Aim of the exercise: Copy out the material below, switching "GUI agent" to "screen assistant" everywhere it appears and leaving every other part unchanged.

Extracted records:
· · · · · · ·

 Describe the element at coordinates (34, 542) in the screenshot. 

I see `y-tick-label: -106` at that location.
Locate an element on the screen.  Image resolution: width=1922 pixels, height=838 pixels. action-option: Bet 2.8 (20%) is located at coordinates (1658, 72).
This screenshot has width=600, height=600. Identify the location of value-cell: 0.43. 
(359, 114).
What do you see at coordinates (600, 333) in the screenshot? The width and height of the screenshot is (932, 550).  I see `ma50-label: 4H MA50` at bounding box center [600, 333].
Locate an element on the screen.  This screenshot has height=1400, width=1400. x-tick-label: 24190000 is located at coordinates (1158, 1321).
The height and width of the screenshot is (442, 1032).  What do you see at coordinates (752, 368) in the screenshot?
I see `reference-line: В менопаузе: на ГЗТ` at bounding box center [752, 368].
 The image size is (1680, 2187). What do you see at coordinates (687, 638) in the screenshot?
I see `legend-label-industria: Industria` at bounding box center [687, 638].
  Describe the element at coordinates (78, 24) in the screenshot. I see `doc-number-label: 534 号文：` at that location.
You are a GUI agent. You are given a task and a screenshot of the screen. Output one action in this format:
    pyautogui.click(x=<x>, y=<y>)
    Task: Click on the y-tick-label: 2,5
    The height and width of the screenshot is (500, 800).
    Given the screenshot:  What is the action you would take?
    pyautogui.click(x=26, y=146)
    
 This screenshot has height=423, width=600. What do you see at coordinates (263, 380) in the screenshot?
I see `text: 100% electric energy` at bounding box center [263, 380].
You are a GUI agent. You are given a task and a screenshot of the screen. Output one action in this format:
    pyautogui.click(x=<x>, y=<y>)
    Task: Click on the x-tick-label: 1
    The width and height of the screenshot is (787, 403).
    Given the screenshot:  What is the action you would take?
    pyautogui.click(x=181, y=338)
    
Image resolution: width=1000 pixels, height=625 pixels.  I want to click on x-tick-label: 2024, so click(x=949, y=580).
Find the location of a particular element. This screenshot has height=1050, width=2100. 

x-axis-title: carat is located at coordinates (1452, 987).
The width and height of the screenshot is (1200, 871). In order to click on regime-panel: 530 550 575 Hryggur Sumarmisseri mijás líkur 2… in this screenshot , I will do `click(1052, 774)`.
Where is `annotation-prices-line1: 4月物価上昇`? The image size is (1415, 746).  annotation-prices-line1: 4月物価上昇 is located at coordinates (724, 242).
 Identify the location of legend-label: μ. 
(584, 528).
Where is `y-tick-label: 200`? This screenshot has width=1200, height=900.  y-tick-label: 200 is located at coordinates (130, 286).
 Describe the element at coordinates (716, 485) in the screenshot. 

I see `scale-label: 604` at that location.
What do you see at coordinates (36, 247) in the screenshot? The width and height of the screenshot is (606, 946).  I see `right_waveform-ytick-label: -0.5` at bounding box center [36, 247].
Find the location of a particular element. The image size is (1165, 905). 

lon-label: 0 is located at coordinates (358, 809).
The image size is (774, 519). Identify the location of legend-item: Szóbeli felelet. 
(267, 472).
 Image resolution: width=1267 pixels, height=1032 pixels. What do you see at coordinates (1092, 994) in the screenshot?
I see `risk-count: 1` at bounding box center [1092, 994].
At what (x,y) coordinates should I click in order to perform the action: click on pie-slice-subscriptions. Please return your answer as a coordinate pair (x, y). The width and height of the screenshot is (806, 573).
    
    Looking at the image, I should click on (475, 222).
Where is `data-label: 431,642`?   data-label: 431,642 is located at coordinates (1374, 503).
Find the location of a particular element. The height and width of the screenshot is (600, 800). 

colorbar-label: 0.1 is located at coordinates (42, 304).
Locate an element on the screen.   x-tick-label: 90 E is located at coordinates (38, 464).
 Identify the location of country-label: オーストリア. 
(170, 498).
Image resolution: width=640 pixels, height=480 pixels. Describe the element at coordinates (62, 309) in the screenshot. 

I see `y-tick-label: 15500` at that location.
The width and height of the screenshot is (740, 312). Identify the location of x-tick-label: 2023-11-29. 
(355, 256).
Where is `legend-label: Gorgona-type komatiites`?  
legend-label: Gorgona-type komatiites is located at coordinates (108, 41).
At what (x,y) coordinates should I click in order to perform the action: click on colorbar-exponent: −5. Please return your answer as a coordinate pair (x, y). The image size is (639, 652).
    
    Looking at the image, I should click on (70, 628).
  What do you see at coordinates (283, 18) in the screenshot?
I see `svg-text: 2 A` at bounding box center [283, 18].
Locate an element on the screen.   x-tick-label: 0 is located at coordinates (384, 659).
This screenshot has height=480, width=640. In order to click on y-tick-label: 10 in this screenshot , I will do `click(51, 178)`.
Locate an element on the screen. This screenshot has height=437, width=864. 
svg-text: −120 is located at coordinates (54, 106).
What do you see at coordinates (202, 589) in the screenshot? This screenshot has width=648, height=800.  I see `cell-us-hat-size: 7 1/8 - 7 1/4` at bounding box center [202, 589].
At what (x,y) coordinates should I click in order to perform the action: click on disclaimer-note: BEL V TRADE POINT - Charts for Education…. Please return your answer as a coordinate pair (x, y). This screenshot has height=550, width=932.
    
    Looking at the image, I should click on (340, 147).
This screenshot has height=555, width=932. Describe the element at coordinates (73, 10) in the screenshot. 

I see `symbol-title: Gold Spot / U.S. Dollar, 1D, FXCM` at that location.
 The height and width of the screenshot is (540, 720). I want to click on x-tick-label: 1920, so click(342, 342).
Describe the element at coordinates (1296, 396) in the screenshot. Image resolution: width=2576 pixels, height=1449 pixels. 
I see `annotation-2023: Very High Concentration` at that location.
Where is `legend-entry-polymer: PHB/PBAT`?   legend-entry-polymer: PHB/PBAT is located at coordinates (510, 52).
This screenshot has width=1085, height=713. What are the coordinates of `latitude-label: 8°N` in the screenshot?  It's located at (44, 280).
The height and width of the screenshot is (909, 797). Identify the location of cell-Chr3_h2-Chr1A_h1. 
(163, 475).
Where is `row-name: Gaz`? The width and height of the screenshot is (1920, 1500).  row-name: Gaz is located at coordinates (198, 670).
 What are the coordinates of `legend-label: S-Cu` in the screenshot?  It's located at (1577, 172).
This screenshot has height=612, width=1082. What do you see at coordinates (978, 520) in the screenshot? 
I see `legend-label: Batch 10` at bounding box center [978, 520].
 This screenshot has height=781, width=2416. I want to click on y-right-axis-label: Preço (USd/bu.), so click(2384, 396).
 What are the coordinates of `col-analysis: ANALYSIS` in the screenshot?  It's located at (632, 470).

· · · · · · ·

Answer box:
 Describe the element at coordinates (34, 542) in the screenshot. 

I see `y-tick-label: -106` at that location.
Locate an element on the screen.  Image resolution: width=1922 pixels, height=838 pixels. action-option: Bet 2.8 (20%) is located at coordinates (1658, 72).
This screenshot has width=600, height=600. Identify the location of value-cell: 0.43. 
(359, 114).
What do you see at coordinates (600, 333) in the screenshot? The width and height of the screenshot is (932, 550).  I see `ma50-label: 4H MA50` at bounding box center [600, 333].
Locate an element on the screen.  This screenshot has height=1400, width=1400. x-tick-label: 24190000 is located at coordinates (1158, 1321).
The height and width of the screenshot is (442, 1032).  What do you see at coordinates (752, 368) in the screenshot?
I see `reference-line: В менопаузе: на ГЗТ` at bounding box center [752, 368].
 The image size is (1680, 2187). What do you see at coordinates (687, 638) in the screenshot?
I see `legend-label-industria: Industria` at bounding box center [687, 638].
  Describe the element at coordinates (78, 24) in the screenshot. I see `doc-number-label: 534 号文：` at that location.
You are a screen assistant. You are given a task and a screenshot of the screen. Output one action in this format:
    pyautogui.click(x=<x>, y=<y>)
    Task: Click on the y-tick-label: 2,5
    The height and width of the screenshot is (500, 800).
    Given the screenshot:  What is the action you would take?
    pyautogui.click(x=26, y=146)
    
 This screenshot has height=423, width=600. What do you see at coordinates (263, 380) in the screenshot?
I see `text: 100% electric energy` at bounding box center [263, 380].
You are a screen assistant. You are given a task and a screenshot of the screen. Output one action in this format:
    pyautogui.click(x=<x>, y=<y>)
    Task: Click on the x-tick-label: 1
    The width and height of the screenshot is (787, 403).
    Given the screenshot:  What is the action you would take?
    pyautogui.click(x=181, y=338)
    
Image resolution: width=1000 pixels, height=625 pixels.  I want to click on x-tick-label: 2024, so click(x=949, y=580).
Find the location of a particular element. This screenshot has height=1050, width=2100. 

x-axis-title: carat is located at coordinates (1452, 987).
The width and height of the screenshot is (1200, 871). In order to click on regime-panel: 530 550 575 Hryggur Sumarmisseri mijás líkur 2… in this screenshot , I will do `click(1052, 774)`.
Where is `annotation-prices-line1: 4月物価上昇`? The image size is (1415, 746).  annotation-prices-line1: 4月物価上昇 is located at coordinates (724, 242).
 Identify the location of legend-label: μ. 
(584, 528).
Where is `y-tick-label: 200`? This screenshot has width=1200, height=900.  y-tick-label: 200 is located at coordinates (130, 286).
 Describe the element at coordinates (716, 485) in the screenshot. 

I see `scale-label: 604` at that location.
What do you see at coordinates (36, 247) in the screenshot? The width and height of the screenshot is (606, 946).  I see `right_waveform-ytick-label: -0.5` at bounding box center [36, 247].
Find the location of a particular element. The image size is (1165, 905). 

lon-label: 0 is located at coordinates (358, 809).
The image size is (774, 519). Identify the location of legend-item: Szóbeli felelet. 
(267, 472).
 Image resolution: width=1267 pixels, height=1032 pixels. What do you see at coordinates (1092, 994) in the screenshot?
I see `risk-count: 1` at bounding box center [1092, 994].
At what (x,y) coordinates should I click in order to perform the action: click on pie-slice-subscriptions. Please return your answer as a coordinate pair (x, y). The width and height of the screenshot is (806, 573).
    
    Looking at the image, I should click on (475, 222).
Where is `data-label: 431,642`?   data-label: 431,642 is located at coordinates (1374, 503).
Find the location of a particular element. The height and width of the screenshot is (600, 800). 

colorbar-label: 0.1 is located at coordinates (42, 304).
Locate an element on the screen.   x-tick-label: 90 E is located at coordinates (38, 464).
 Identify the location of country-label: オーストリア. 
(170, 498).
Image resolution: width=640 pixels, height=480 pixels. Describe the element at coordinates (62, 309) in the screenshot. 

I see `y-tick-label: 15500` at that location.
The width and height of the screenshot is (740, 312). Identify the location of x-tick-label: 2023-11-29. 
(355, 256).
Where is `legend-label: Gorgona-type komatiites`?  
legend-label: Gorgona-type komatiites is located at coordinates (108, 41).
At what (x,y) coordinates should I click in order to perform the action: click on colorbar-exponent: −5. Please return your answer as a coordinate pair (x, y). The image size is (639, 652).
    
    Looking at the image, I should click on (70, 628).
  What do you see at coordinates (283, 18) in the screenshot?
I see `svg-text: 2 A` at bounding box center [283, 18].
Locate an element on the screen.   x-tick-label: 0 is located at coordinates (384, 659).
This screenshot has height=480, width=640. In order to click on y-tick-label: 10 in this screenshot , I will do `click(51, 178)`.
Locate an element on the screen. This screenshot has height=437, width=864. 
svg-text: −120 is located at coordinates (54, 106).
What do you see at coordinates (202, 589) in the screenshot? This screenshot has width=648, height=800.  I see `cell-us-hat-size: 7 1/8 - 7 1/4` at bounding box center [202, 589].
At what (x,y) coordinates should I click in order to perform the action: click on disclaimer-note: BEL V TRADE POINT - Charts for Education…. Please return your answer as a coordinate pair (x, y). This screenshot has height=550, width=932.
    
    Looking at the image, I should click on (340, 147).
This screenshot has height=555, width=932. Describe the element at coordinates (73, 10) in the screenshot. 

I see `symbol-title: Gold Spot / U.S. Dollar, 1D, FXCM` at that location.
 The height and width of the screenshot is (540, 720). I want to click on x-tick-label: 1920, so click(342, 342).
Describe the element at coordinates (1296, 396) in the screenshot. Image resolution: width=2576 pixels, height=1449 pixels. 
I see `annotation-2023: Very High Concentration` at that location.
Where is `legend-entry-polymer: PHB/PBAT`?   legend-entry-polymer: PHB/PBAT is located at coordinates (510, 52).
This screenshot has width=1085, height=713. What are the coordinates of `latitude-label: 8°N` in the screenshot?  It's located at (44, 280).
The height and width of the screenshot is (909, 797). Identify the location of cell-Chr3_h2-Chr1A_h1. 
(163, 475).
Where is `row-name: Gaz`? The width and height of the screenshot is (1920, 1500).  row-name: Gaz is located at coordinates (198, 670).
 What are the coordinates of `legend-label: S-Cu` in the screenshot?  It's located at (1577, 172).
This screenshot has height=612, width=1082. What do you see at coordinates (978, 520) in the screenshot? 
I see `legend-label: Batch 10` at bounding box center [978, 520].
 This screenshot has height=781, width=2416. I want to click on y-right-axis-label: Preço (USd/bu.), so click(2384, 396).
 What are the coordinates of `col-analysis: ANALYSIS` in the screenshot?  It's located at (632, 470).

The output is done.